• What you are asked to do: Copy only those lines which run from the line containing "The image size" to the end of the entries below, both inclusive, exactly as written and with no pictures.

Dataset entries:
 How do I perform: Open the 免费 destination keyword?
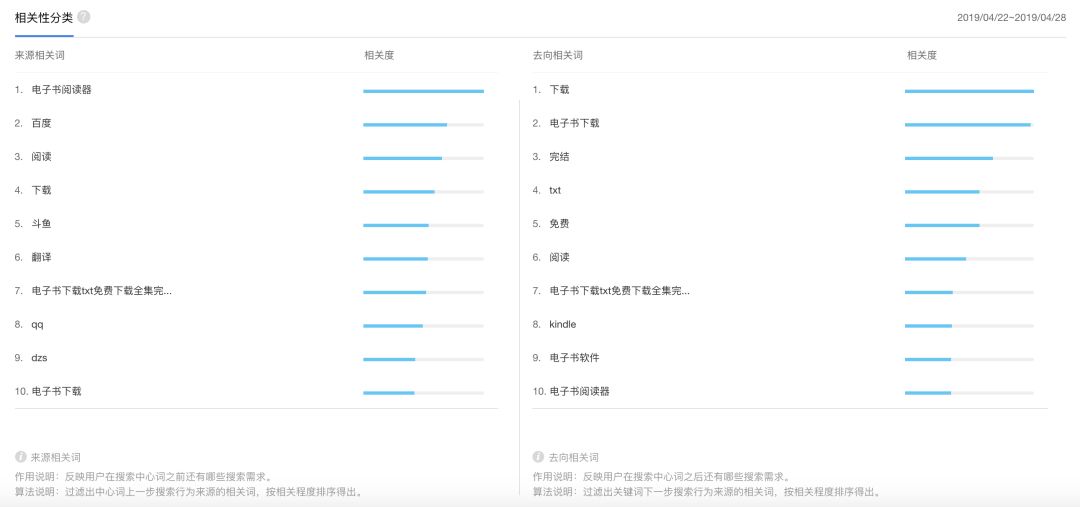pos(559,224)
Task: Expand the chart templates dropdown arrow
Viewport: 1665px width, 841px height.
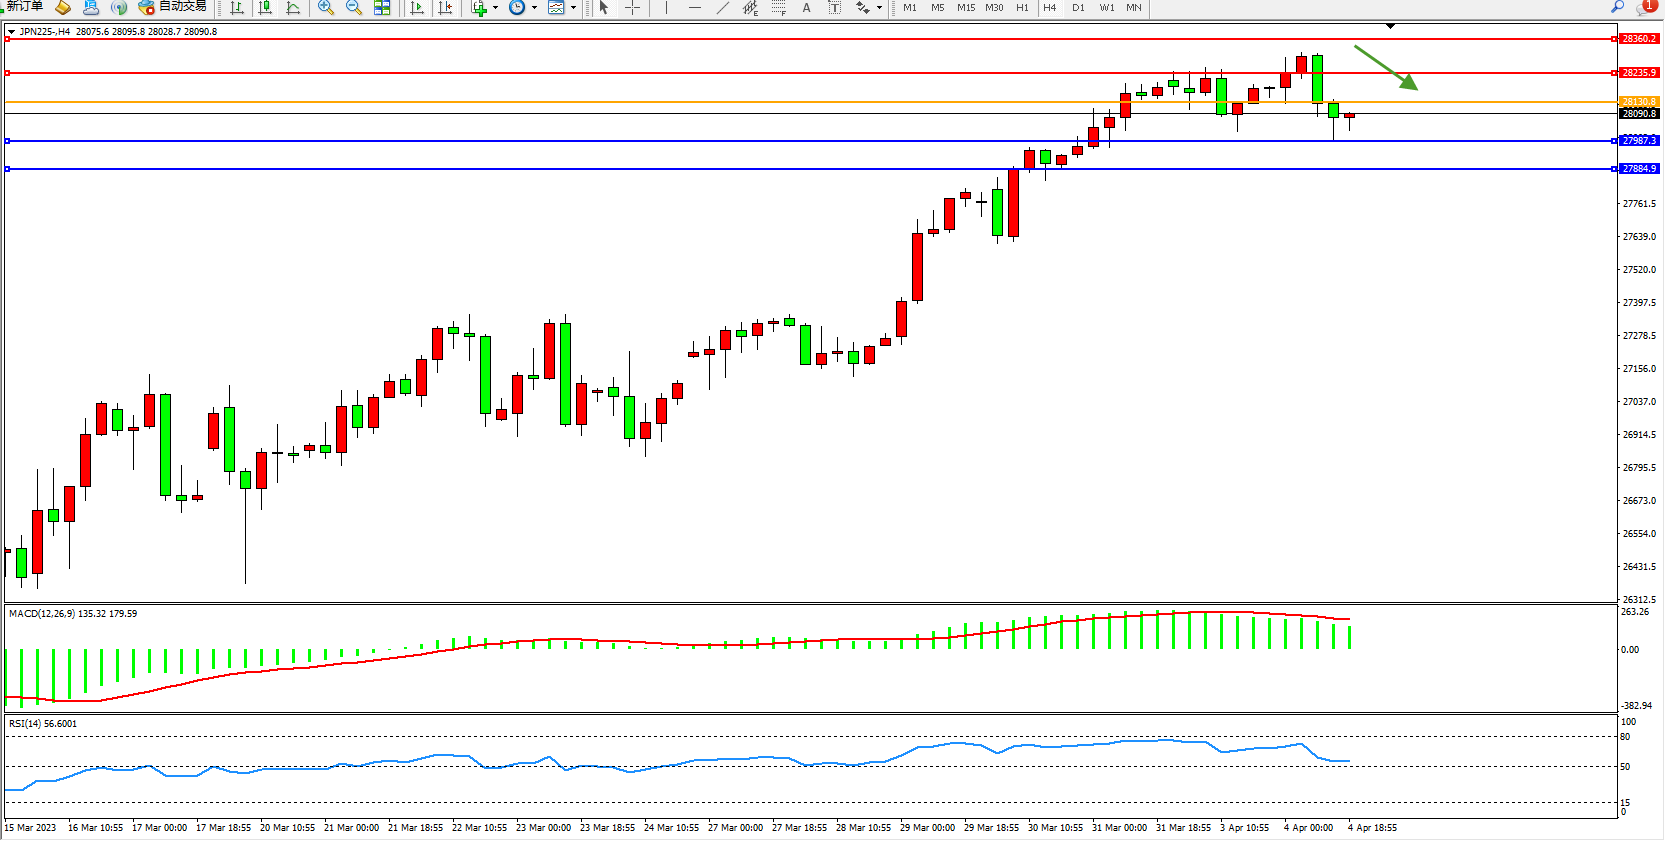Action: [x=573, y=8]
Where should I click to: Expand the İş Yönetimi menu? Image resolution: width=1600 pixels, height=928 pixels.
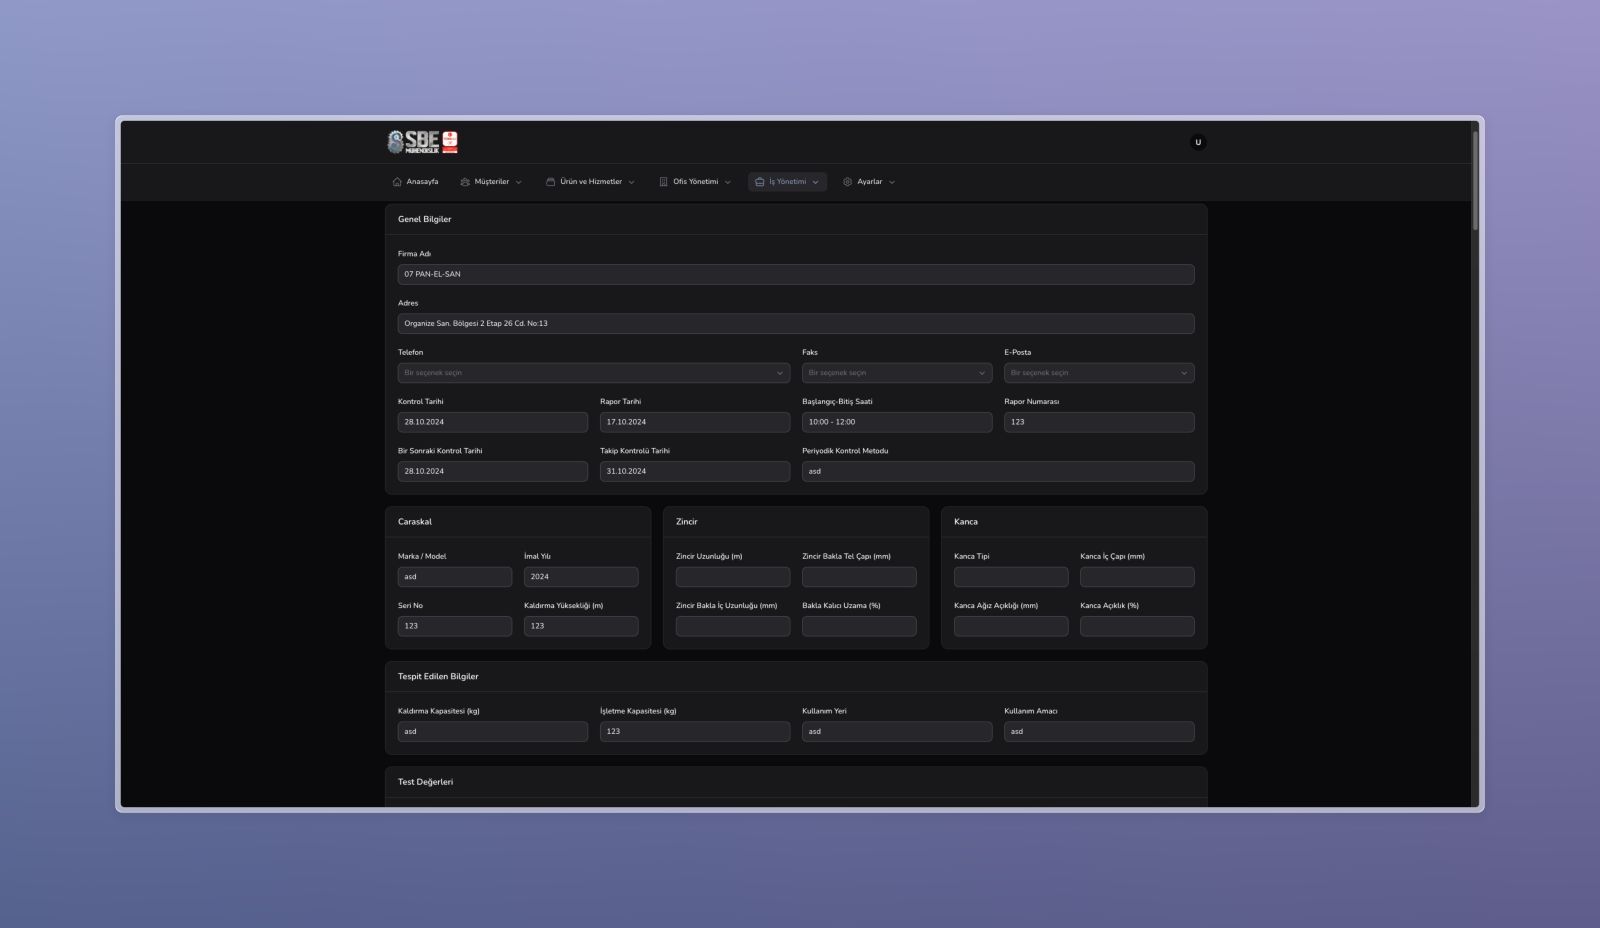tap(787, 182)
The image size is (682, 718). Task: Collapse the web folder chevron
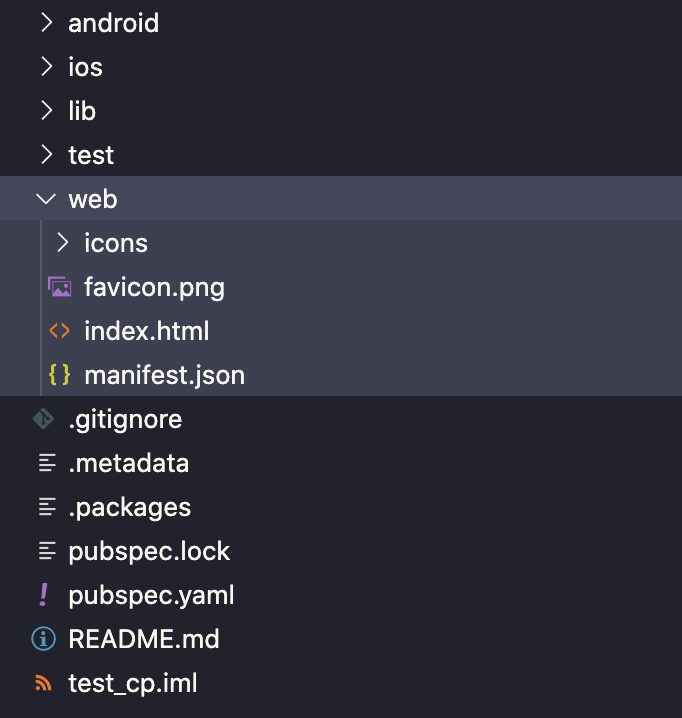click(46, 199)
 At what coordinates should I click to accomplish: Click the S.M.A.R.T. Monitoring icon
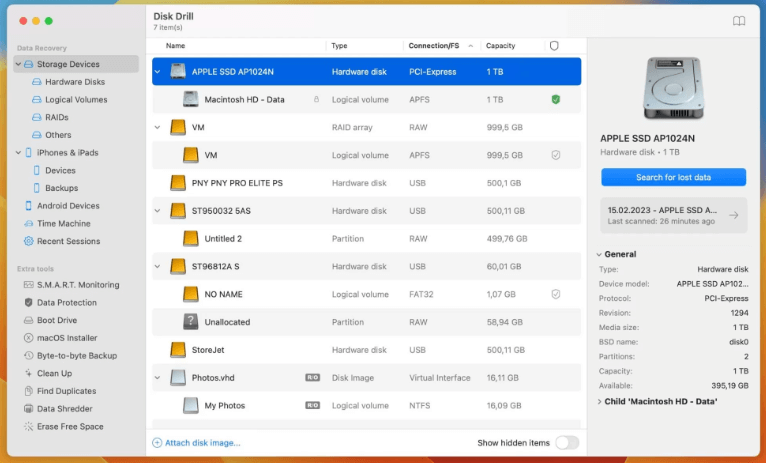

• Response box:
The image size is (682, 718). Task: Collapse the web folder chevron
click(46, 199)
 At what coordinates should I click to accomplish: Click the S.M.A.R.T. Monitoring icon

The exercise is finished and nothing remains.